The microRNA miR-21 Is a Mediator of FGF8 Action on Cortical COUP-TFI Translation.
Stem Cell Reports. 2018 Sep 11;11(3):756-769. doi: 10.1016/j.stemcr.2018.08.002. Epub 2018 Aug 30.
Terrigno M1, Bertacchi M2, Pandolfini L1, Baumgart M3, Calvello M1, Cellerino A4, Studer M2, Cremisi F5.
1. Scuola Normale Superiore, Piazza dei Cavalieri, 7, Pisa 56126, Italy.
2. Université Côte d’Azur (UCA), CNRS, Inserm, iBV, 06108 Nice, France.
3. Leibniz Institute on Aging – Fritz Lipmann Institute (FLI), Beutenbergstraße 11, 07745 Jena, Germany.
4. Scuola Normale Superiore, Piazza dei Cavalieri, 7, Pisa 56126, Italy; Leibniz Institute on Aging – Fritz Lipmann Institute (FLI), Beutenbergstraße 11, 07745 Jena, Germany.
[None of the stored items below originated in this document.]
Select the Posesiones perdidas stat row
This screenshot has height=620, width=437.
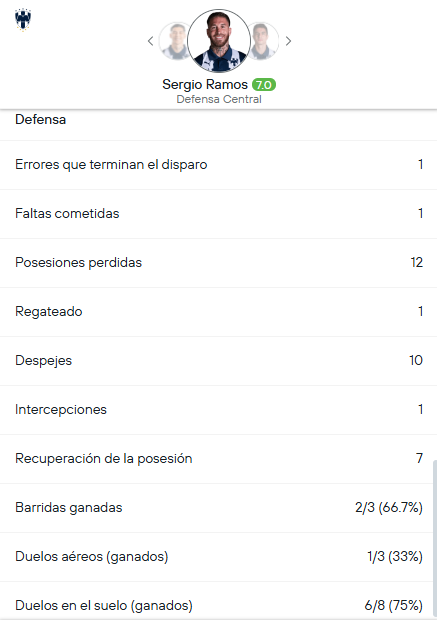click(x=218, y=263)
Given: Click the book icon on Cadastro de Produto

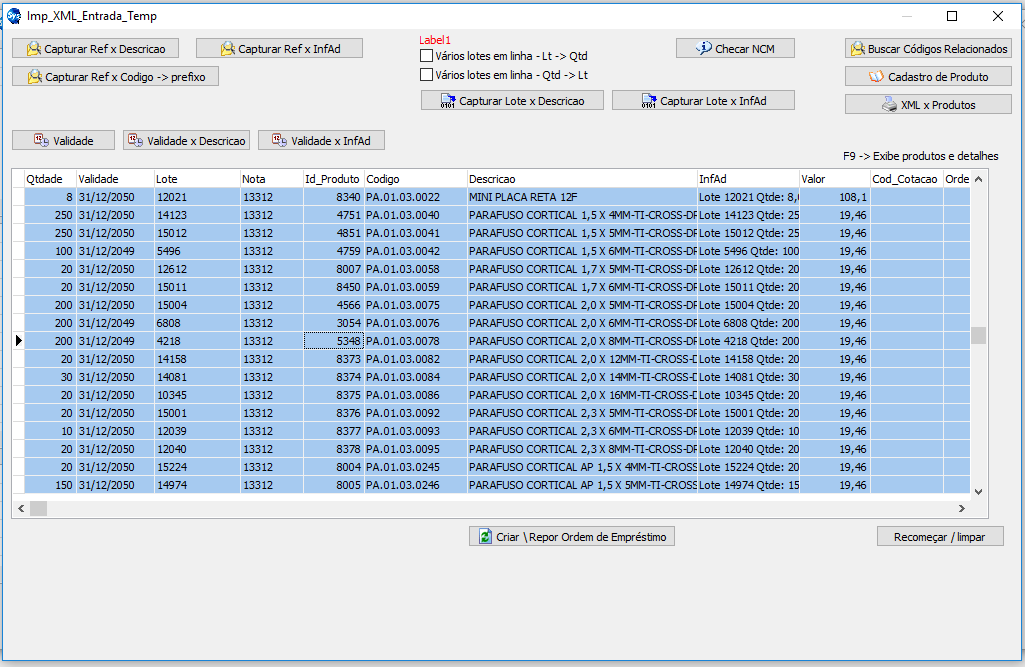Looking at the screenshot, I should point(877,77).
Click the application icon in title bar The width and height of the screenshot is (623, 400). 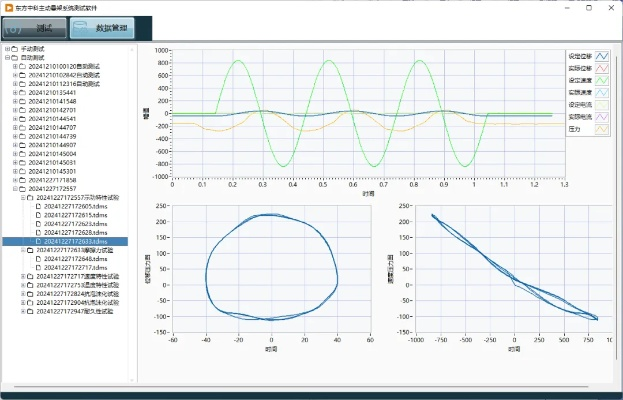(7, 6)
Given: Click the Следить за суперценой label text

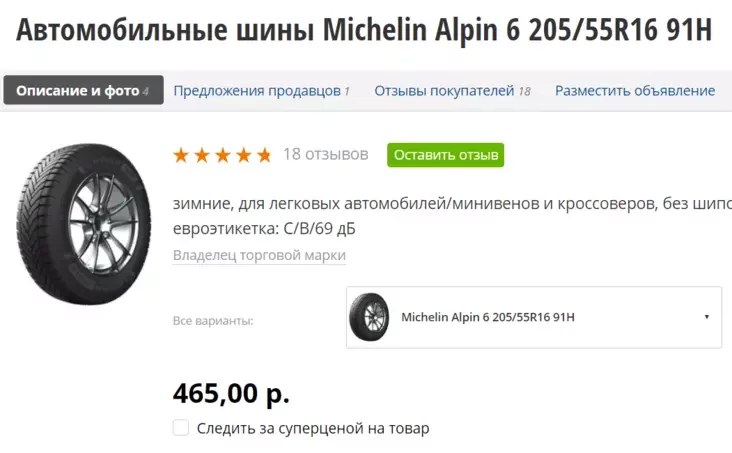Looking at the screenshot, I should point(313,428).
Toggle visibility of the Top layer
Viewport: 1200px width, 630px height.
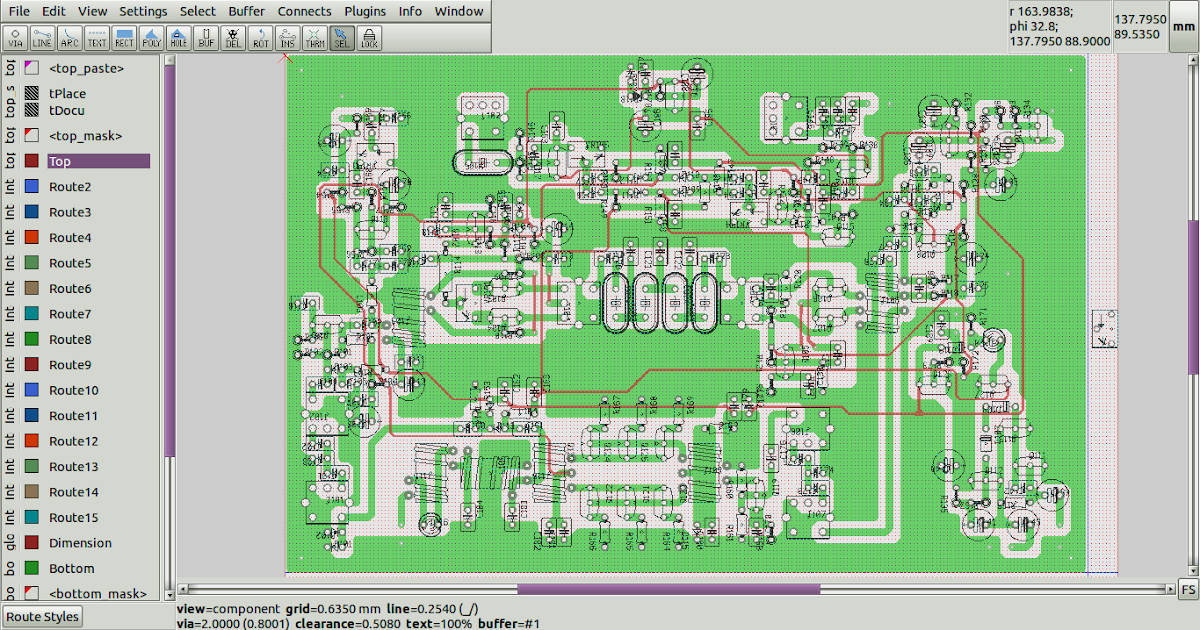pyautogui.click(x=31, y=161)
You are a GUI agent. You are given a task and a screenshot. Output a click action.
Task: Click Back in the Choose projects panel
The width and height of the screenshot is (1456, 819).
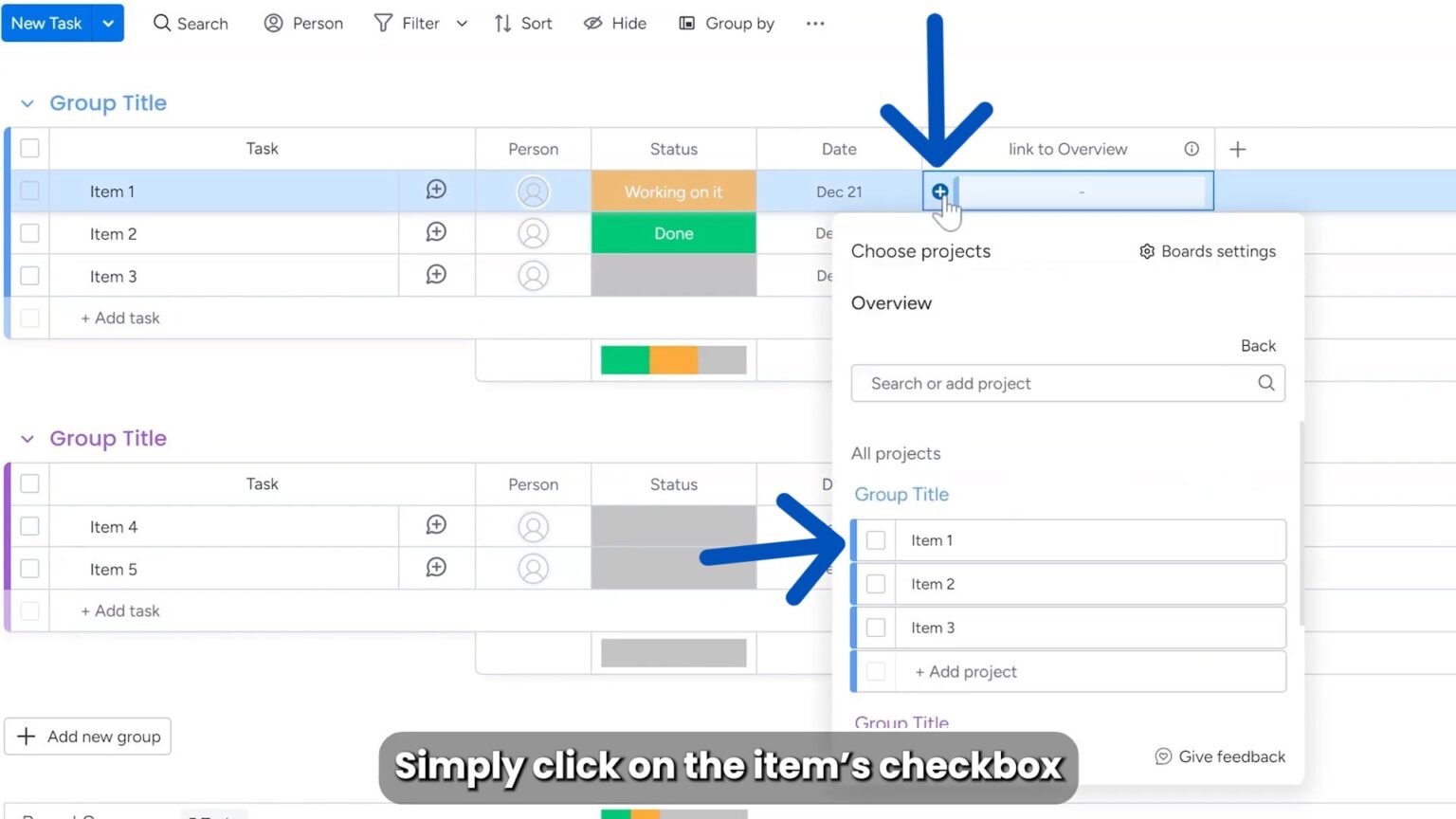[x=1258, y=346]
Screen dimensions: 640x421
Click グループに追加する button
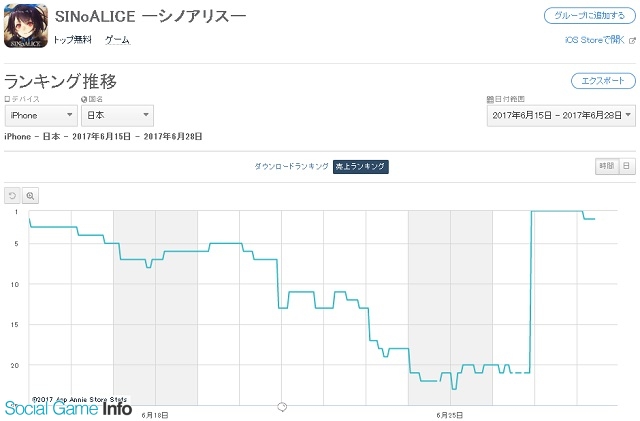(x=590, y=16)
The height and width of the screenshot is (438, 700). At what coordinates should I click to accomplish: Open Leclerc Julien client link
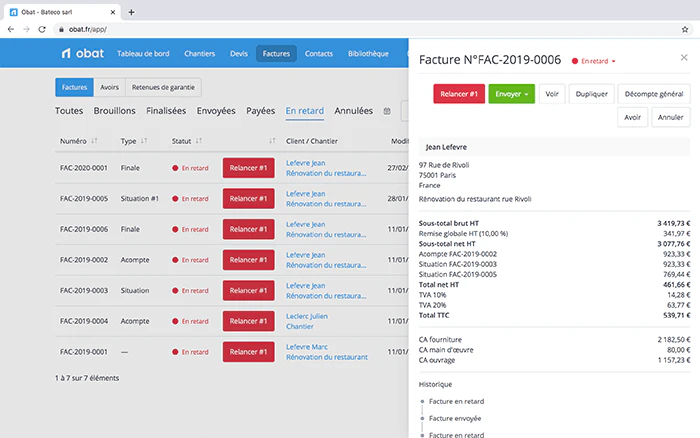click(307, 316)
5. Scuola Normale Superiore, Piazza dei Cavalieri, 7, Pisa 56126, Italy; Istituto di Biofisica CNR, Via Moruzzi 1, 56124 Pisa, Italy. Electronic address: email@example.com.
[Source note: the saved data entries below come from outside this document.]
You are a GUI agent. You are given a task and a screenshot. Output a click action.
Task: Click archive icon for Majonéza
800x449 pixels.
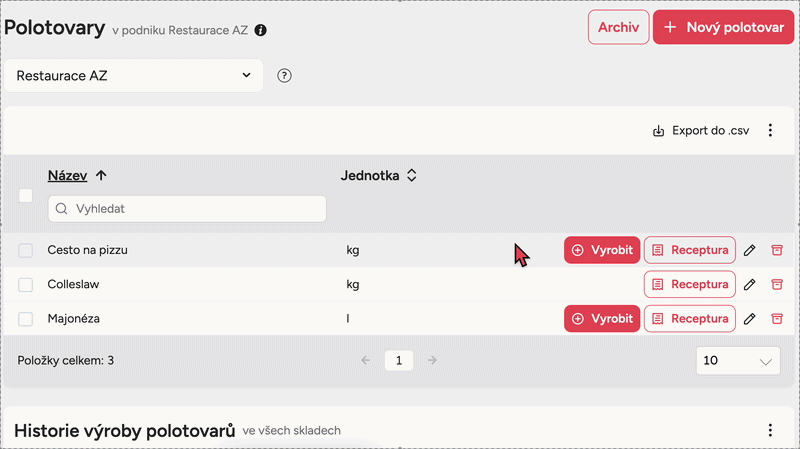coord(776,319)
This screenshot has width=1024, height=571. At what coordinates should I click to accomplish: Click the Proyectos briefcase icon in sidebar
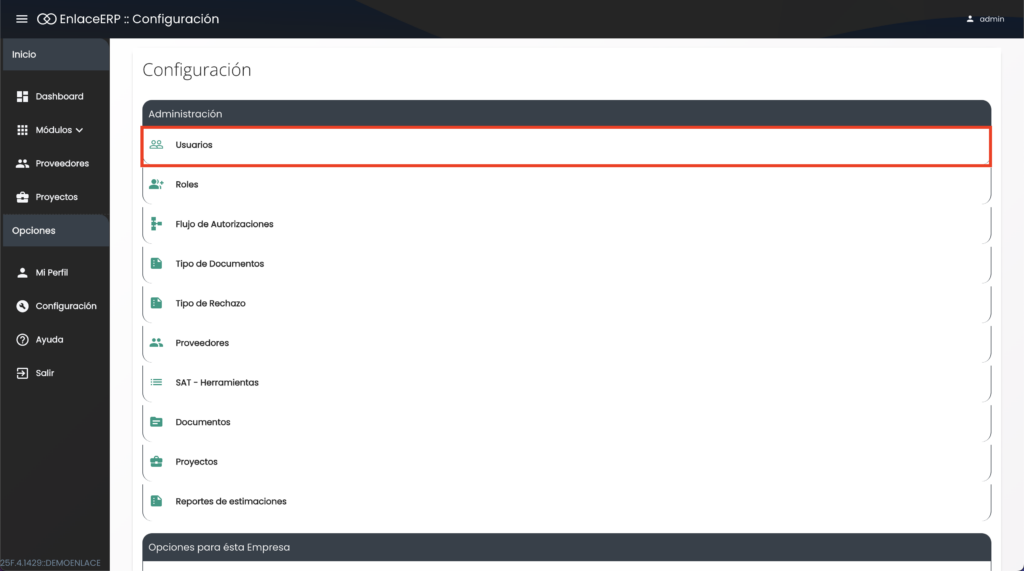(23, 197)
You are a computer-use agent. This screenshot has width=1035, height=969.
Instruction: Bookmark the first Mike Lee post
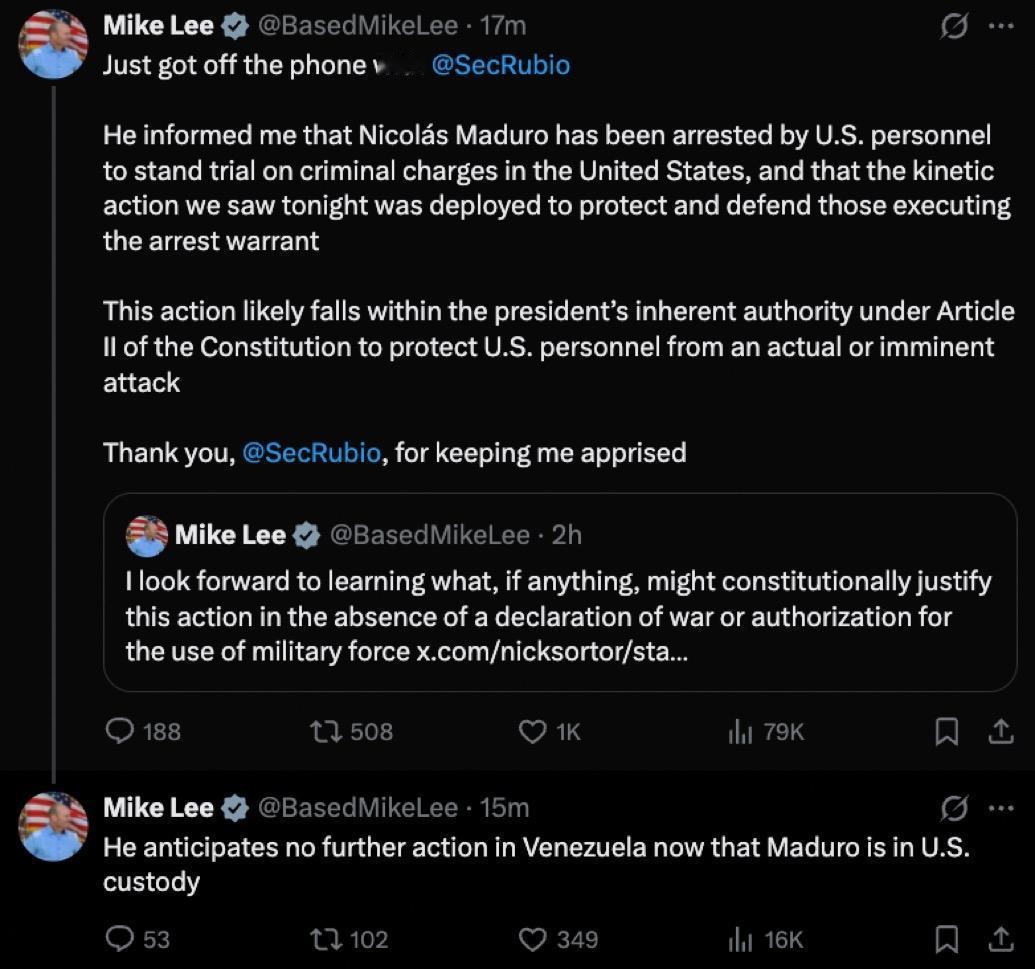(945, 733)
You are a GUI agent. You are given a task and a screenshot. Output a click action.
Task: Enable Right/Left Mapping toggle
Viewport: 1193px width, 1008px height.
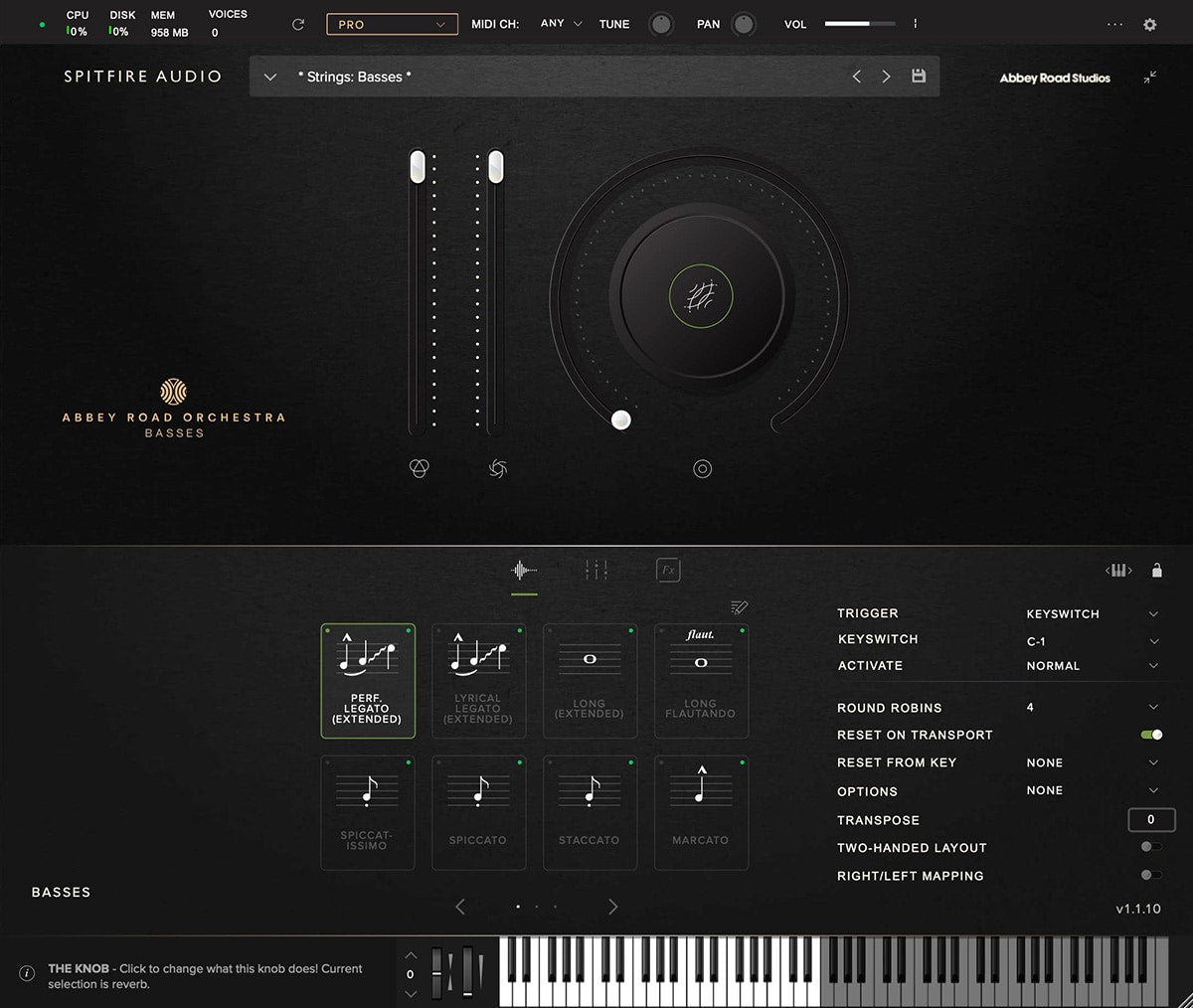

The morphogen FGF8 plays a pivotal role in neocortical area patterning through its inhibitory effect on COUP-TFI/Nr2f1 anterior expression, but its mechanism of action is poorly understood. We established an in vitro model of mouse embryonic stem cell corticogenesis in which COUP-TFI protein expression is inhibited by the activation of FGF8 in a time window corresponding to cortical area patterning. Interestingly, overexpression of the COUP-TFI 3’UTR reduces the inhibitory effect of FGF8 on COUP-TFI translation. FGF8 induces the expression of few miRNAs targeting COUP-TFI 3’UTR in silico. We found that the functional inhibition of miR-21 can effectively counteract the inhibitory effect of FGF8 in vitro and regulate COUP-TFI protein levels in vivo. Accordingly, miR-21 expression is complementary to COUP-TFI expression during corticogenesis. These data support a translational control of COUP-TFI gradient expression by FGF8 via miR-21 and contribute to our understanding of how regionalized expression is established during neocortical area mapping.